O pai sentou-se no sofá, chamou a filha para perto de si, fê-la sentar-se nos seus joelhos, e, num tom de voz meigo e untuoso, pediu-lhe que se esquecesse do homem que a raptara, um troca-tintas, um leguelhé que lhe queria o dote, e nada mais; pintou-lhe um futuro de vicissitudes e misérias, longe do pai, que a desprezaria se semelhante casamento se realizasse; desse pai, que tinha exterioridades de bruto, mas no fundo era o melhor, o mais carinhoso dos pais.
No fim dessa catequese, a moça parecia convencida de que nos braços do Borges não encontraria realmente toda a felicidade possível; mas...
— Mas agora... é tarde — balbuciou ela; e voltaram-lhe à face as purpurinas rosas de ainda há pouco.
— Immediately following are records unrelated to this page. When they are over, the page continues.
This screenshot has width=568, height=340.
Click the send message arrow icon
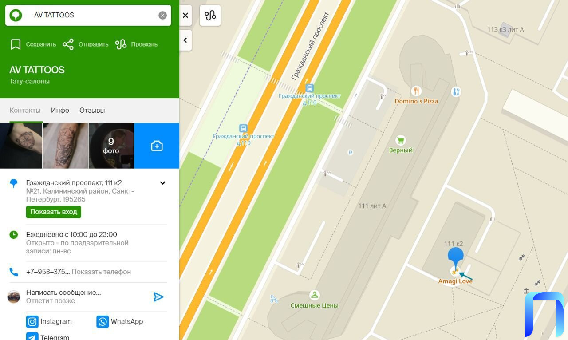[x=158, y=297]
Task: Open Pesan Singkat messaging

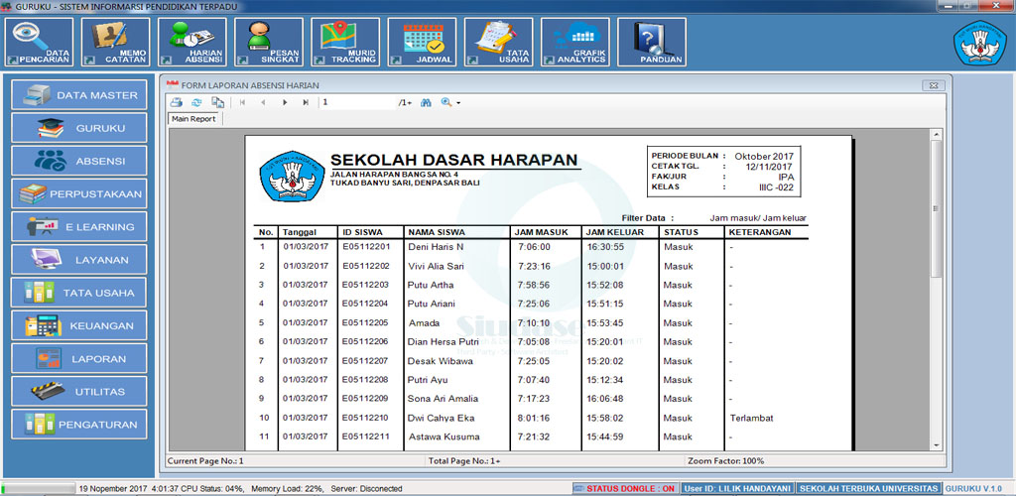Action: [x=270, y=43]
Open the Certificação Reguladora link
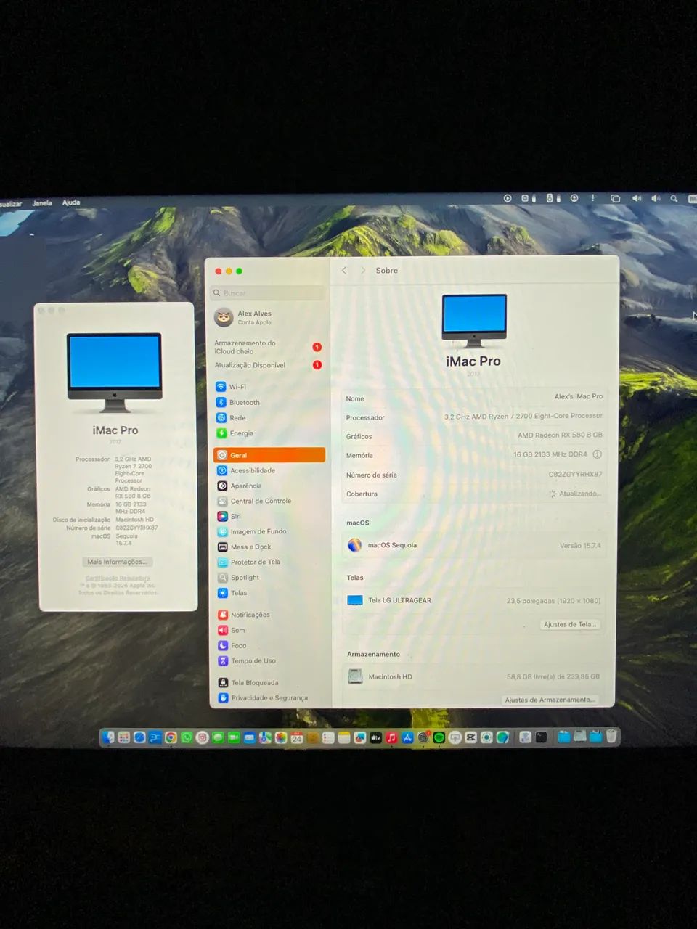Screen dimensions: 697x929 tap(119, 577)
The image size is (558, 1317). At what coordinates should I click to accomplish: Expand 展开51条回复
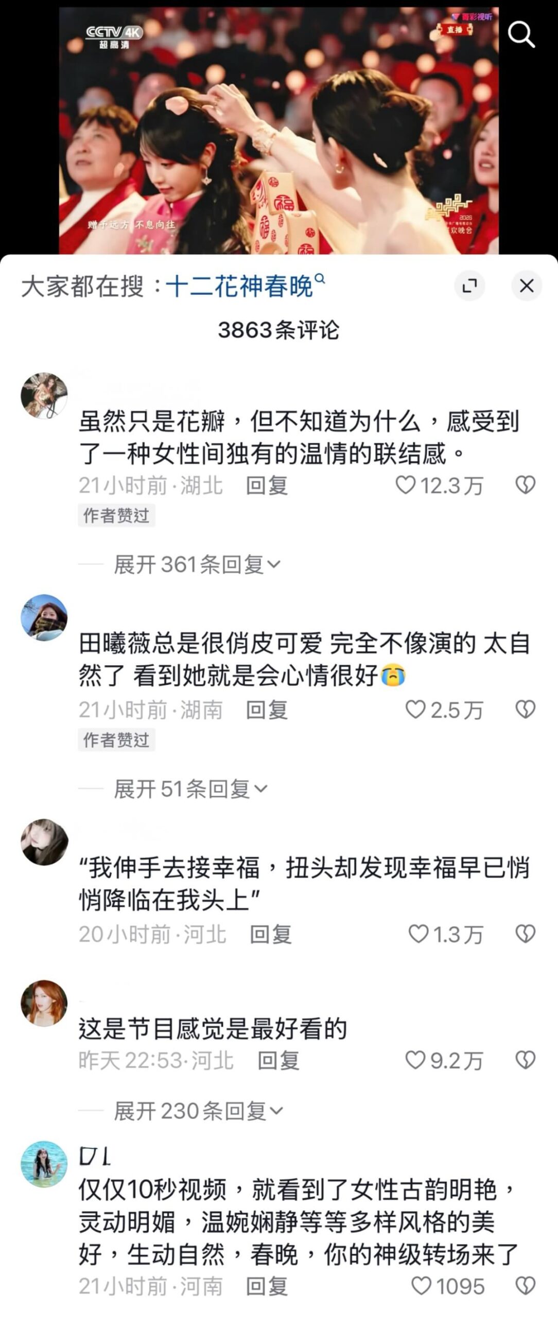190,789

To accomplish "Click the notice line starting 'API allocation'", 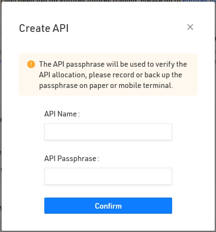I will [x=110, y=75].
— Não; não é tarde — disse o comendador. — Conheces o Manuel, o meu primeiro caixeiro do armazém?
— Conheço: é um enjoado.
— Qual enjoado! É um rapaz de muito futuro no comércio, um homem de conta, peso e medida! Não descobriu a pólvora, não faz versos, não é janota, mas tem um tino para o negócio, uma perspicácia que o levará longe, hás de ver!
E durante um quarto de hora o comendador Ferreira gabou as excelências do seu caixeiro Manuel.
Adosinda ficou vencida.
A conferência terminou por estas palavras:
— Falo-lhe?
— Fale, papai.
IV
No dia seguinte o comendador chamou o caixeiro ao escritório, e disse-lhe:
— Seu Manuel, estou muito contente com os seus serviços.
— Oh! patrão!
— Você é um empregado zeloso, ativo e morigerado; é o modelo dos empregados.
— Oh! patrão!
— Não sou ingrato. Do dia primeiro em diante você é interessado na minha casa: dou-lhe cinco por cento além do ordenado.
— Oh! patrão! isso não faz um pai ao filho!...
— Ainda não é tudo. Quero que você se case com minha filha. Doto-a com cinquenta contos.
O pobre-diabo sentiu-se engasgado pela comoção: não pôde articular uma palavra.
— Mas eu sou um homem sério — continuou o patrão. — A minha lealdade obriga-me a confessar-lhe que minha filha... não é virgem.
O noivo espalmou as mãos, inclinou a cabeça para a esquerda, baixou as pálpebras, ajustou os lábios em bico, e respondeu com um sorriso resignado e humilde:
— Oh! patrão! ainda mesmo que fosse, não fazia mal!